I'd suggest shooting in RAW and manual mode - the fastest way to learn camera controls is to force yourself to do so. If you're really up for learning quickly I'd recommend turning off the image preview after every shot and limit yourself to 24 or 36 images of stuff you have easy access to before loading on to a computer for viewing (much like film), go back and see your mistakes (both technical and artistic).

To truly push the limits of your camera you must first know correct technique behind getting decent exposure and composition before you can move on to pushing your camera.


----------



## 7slinger (Jan 7, 2014)

feilong29 said:


> Can you even adjust the pixels you shoot with? I'm not sure, haha, but in any case, 18mp is plenty and more than enough for the applications you've mentioned. Now, if you were shooting for a billboard, then, something like 36.5 like the Nikon D800 is the way to go! You should be able to just point and shoot in normal JPEG for the type of shots you want. Now, if you wanted to get into editing, you will want to shoot in RAW and get a good editing program like Lightroom.

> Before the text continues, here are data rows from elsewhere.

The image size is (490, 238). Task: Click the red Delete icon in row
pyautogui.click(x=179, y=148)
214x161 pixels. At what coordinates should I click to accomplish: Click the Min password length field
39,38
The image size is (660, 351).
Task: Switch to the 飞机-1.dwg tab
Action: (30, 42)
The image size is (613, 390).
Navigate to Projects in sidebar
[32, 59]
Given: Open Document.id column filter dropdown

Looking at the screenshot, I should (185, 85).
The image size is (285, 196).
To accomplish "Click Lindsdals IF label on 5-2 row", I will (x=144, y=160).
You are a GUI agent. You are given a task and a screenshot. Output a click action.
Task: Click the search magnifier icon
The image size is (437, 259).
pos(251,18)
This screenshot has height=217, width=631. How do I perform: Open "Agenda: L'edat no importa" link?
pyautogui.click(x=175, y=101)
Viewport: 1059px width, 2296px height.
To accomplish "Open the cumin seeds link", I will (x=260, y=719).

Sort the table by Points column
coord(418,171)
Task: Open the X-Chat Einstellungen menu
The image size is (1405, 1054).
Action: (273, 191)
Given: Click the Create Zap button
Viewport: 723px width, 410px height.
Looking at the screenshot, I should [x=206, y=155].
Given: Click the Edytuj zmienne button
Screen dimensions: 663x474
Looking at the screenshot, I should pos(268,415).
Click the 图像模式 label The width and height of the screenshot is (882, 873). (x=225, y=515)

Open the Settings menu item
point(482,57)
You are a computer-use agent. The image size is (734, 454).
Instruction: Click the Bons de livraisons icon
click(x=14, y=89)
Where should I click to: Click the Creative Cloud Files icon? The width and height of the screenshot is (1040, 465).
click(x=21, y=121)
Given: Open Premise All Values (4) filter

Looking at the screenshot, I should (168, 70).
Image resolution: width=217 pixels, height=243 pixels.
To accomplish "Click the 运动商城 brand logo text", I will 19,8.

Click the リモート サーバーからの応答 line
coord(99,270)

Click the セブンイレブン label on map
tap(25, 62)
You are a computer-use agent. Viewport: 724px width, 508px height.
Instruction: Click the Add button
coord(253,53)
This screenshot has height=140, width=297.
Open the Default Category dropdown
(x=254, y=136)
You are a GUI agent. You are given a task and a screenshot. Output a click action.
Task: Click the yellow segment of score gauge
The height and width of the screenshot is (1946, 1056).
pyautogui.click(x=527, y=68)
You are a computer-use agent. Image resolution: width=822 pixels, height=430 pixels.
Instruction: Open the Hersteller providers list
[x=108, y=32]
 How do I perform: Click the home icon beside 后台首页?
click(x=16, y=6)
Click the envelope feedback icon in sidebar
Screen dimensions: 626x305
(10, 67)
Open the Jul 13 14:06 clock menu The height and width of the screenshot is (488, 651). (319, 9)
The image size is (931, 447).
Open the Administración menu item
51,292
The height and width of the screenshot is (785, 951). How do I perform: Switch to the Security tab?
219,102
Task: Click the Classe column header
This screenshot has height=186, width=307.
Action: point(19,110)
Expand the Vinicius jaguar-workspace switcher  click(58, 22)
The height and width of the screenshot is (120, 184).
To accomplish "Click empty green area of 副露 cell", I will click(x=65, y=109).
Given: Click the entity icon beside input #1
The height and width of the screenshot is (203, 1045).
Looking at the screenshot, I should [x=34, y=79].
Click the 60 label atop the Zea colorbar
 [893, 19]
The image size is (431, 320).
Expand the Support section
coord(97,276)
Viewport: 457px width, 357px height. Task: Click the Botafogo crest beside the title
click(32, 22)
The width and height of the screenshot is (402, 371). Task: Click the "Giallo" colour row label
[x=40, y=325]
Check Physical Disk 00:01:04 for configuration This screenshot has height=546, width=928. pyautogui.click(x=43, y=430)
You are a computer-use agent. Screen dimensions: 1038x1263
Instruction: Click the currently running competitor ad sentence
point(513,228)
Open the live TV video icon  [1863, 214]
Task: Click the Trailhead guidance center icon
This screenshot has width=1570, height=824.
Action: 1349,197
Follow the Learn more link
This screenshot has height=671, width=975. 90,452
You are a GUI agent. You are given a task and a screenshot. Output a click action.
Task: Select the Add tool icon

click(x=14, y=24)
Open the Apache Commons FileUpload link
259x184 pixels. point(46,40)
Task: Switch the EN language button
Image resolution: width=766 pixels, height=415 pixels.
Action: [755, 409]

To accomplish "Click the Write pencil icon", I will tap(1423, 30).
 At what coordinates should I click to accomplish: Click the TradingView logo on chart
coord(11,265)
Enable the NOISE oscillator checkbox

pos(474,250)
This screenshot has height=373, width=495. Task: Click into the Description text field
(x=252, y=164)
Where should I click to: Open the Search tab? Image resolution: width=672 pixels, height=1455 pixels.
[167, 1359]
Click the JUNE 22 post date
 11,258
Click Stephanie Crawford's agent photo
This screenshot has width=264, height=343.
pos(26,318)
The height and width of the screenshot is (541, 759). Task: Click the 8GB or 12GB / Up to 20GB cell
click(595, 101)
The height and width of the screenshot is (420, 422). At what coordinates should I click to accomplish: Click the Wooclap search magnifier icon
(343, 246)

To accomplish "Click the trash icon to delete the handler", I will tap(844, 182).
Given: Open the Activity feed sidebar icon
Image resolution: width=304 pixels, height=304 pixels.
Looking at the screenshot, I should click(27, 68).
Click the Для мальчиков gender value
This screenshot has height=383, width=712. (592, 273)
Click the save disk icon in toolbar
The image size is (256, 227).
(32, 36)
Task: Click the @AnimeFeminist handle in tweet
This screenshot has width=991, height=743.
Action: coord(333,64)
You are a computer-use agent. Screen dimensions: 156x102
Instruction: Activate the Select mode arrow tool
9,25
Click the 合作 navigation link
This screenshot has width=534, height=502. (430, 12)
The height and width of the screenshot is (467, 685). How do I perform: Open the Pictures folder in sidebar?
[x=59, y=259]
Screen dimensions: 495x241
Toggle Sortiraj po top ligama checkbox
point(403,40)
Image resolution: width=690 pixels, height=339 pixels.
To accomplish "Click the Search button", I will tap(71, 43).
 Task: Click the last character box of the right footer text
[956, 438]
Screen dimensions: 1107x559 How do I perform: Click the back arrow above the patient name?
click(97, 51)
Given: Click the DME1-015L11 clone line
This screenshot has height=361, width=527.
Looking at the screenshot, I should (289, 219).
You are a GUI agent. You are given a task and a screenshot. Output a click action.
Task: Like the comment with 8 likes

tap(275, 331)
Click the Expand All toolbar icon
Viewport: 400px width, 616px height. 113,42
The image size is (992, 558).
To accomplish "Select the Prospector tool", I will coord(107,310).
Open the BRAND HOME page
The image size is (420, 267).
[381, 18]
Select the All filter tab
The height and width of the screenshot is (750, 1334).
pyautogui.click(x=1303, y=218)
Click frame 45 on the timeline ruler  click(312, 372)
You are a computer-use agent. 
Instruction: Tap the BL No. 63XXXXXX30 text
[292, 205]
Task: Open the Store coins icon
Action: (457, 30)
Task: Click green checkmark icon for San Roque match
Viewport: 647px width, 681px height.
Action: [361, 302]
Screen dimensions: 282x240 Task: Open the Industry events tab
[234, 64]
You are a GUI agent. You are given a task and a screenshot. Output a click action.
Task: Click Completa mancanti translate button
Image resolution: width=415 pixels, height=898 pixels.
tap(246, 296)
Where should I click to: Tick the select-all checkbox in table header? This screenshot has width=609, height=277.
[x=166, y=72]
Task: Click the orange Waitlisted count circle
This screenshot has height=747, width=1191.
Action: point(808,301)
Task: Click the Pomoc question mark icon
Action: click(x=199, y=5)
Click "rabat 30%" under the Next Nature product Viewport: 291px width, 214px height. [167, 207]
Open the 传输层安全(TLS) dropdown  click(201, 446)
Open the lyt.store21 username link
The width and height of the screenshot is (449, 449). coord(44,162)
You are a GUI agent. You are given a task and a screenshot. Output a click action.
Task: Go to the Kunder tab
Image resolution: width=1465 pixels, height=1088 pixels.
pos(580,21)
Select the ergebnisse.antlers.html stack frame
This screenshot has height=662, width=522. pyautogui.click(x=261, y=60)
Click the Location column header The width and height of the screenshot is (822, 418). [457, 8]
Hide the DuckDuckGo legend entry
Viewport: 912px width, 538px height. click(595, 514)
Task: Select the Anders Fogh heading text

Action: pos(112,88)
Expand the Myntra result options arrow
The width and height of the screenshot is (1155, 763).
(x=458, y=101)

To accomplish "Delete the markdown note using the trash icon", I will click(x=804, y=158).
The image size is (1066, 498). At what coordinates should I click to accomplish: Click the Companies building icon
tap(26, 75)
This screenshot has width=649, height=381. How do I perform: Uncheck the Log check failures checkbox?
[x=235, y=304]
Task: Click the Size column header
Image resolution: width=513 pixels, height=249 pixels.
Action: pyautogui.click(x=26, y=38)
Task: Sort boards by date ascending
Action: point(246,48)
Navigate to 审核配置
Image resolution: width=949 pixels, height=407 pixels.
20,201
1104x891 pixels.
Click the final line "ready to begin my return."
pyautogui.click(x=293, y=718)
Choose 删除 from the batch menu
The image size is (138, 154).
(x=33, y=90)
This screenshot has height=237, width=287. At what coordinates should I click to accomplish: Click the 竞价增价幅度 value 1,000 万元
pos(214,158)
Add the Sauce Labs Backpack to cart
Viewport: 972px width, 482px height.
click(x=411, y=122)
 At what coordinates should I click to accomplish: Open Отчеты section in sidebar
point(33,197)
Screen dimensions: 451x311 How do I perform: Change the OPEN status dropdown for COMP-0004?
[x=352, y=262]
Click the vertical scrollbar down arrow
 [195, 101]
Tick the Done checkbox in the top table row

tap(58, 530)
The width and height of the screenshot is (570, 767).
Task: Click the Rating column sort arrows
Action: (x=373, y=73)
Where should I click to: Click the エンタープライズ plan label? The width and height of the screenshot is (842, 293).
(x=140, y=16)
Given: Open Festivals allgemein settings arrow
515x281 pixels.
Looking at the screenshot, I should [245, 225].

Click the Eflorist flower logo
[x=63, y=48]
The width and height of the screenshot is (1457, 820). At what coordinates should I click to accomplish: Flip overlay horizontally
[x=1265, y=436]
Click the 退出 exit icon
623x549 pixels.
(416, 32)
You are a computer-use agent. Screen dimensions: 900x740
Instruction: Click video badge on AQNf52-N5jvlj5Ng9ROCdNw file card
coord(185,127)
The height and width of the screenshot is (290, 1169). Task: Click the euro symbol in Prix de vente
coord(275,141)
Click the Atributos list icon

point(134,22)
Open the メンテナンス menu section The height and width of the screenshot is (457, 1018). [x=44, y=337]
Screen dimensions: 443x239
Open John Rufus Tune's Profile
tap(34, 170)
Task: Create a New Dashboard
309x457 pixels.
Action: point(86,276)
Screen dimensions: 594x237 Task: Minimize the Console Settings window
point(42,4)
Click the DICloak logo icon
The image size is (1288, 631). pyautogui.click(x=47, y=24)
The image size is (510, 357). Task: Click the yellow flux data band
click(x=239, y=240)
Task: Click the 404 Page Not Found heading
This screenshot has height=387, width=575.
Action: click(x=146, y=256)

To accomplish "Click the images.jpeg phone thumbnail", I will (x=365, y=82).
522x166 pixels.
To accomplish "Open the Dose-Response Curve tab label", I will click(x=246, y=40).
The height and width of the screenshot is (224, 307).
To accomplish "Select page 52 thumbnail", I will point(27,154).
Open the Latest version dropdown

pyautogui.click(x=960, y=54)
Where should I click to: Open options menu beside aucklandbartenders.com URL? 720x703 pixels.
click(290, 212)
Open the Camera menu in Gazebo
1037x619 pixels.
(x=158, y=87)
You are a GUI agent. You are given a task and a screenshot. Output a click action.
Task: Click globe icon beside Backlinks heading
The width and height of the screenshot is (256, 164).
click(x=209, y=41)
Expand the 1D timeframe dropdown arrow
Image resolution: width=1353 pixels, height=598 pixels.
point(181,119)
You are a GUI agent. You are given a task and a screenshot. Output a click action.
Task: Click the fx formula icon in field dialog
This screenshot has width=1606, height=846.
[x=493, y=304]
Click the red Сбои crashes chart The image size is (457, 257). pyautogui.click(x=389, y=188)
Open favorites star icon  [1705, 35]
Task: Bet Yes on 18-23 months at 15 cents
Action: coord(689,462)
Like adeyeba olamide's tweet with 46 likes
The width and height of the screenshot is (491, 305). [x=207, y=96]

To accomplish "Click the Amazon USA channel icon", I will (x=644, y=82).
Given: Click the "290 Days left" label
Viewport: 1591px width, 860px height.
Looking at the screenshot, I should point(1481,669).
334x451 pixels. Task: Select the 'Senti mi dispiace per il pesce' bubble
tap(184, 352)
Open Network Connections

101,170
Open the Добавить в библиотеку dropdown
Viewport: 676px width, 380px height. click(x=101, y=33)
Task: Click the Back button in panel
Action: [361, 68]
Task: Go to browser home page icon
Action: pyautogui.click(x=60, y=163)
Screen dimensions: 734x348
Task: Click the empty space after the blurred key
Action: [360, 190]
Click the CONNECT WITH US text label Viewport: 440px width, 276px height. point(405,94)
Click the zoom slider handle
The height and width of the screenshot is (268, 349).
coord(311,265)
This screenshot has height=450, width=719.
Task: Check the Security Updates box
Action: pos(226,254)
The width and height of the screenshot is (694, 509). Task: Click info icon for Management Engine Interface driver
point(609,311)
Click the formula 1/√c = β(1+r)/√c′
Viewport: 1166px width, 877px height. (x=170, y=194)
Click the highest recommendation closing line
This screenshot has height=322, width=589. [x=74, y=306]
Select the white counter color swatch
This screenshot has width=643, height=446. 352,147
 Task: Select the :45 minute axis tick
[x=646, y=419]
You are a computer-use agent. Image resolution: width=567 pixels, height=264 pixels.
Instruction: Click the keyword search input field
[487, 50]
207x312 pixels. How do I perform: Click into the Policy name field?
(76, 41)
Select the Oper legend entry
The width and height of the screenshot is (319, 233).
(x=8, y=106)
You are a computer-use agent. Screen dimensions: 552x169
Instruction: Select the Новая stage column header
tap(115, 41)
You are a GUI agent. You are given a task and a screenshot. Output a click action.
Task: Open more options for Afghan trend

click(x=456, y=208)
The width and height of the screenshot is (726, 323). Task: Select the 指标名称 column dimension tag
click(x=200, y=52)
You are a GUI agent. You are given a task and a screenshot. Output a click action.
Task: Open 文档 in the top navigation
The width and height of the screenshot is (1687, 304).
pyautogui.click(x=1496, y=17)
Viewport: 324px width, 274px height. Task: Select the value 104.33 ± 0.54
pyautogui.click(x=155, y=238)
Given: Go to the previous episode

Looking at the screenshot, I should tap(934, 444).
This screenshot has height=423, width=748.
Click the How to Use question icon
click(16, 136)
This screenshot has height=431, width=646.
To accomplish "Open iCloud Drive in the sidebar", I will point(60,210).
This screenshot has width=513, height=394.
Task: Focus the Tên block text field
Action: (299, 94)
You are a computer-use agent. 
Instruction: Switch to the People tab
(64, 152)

oh I'm certain that 18mp is overkill for internet shots, what I'm really asking is how low can I go with the quality setting for things like ebay shots before I would see a difference? by lowering the quality setting, it seems you basically shoot with less megapixels, and thus smaller file sizes 



ThePhilosopher said:


> I'd suggest shooting in RAW and manual mode - the fastest way to learn camera controls is to force yourself to do so. If you're really up for learning quickly I'd recommend turning off the image preview after every shot and limit yourself to 24 or 36 images of stuff you have easy access to before loading on to a computer for viewing (much like film), go back and see your mistakes (both technical and artistic).
> 
> To truly push the limits of your camera you must first know correct technique behind getting decent exposure and composition before you can move on to pushing your camera.



that's a cool idea...don't I need software in order to do anything with RAW files? If so, I don't have any


----------



## Philligan (Jan 7, 2014)

7slinger said:


> oh I'm certain that 18mp is overkill for internet shots, what I'm really asking is how low can I go with the quality setting for things like ebay shots before I would see a difference? by lowering the quality setting, it seems you basically shoot with less megapixels, and thus smaller file sizes
> 
> 
> 
> that's a cool idea...don't I need software in order to do anything with RAW files? If so, I don't have any



You could do that, but it's better to get in the habit of shooting RAW - you can just change the image size when you finish processing the RAW file on the computer. It's a bit more time consuming, but worth it for when you want to take more serious pictures.

You need a program to process and edit the RAW files, but if you bought the T3i new, it should have come with a bunch of Canon software, including DPP (Digital Photo Processor I think). That would do it. If you don't have that, and don't want to buy anything, GIMP is free and should handle RAW files. If you're willing to drop a little more money, Lightroom is awesome, and if you're a student or faculty at a school you can get it for half price (around $80).

Definitely get used to shooting in manual. If you're shooting in a faster environment and don't have time to check and adjust your settings, a trick I like is to use Manual Mode and set the ISO to auto - that way all you have to do is worry about aperture and shutter speed, and the camera takes care of the ISO. I especially like that if I'm somewhere where the light changes a lot. In December I went to a Christmas parade, and with the lit floats going by, I wouldn't have had the time to keep adjusting my ISO. 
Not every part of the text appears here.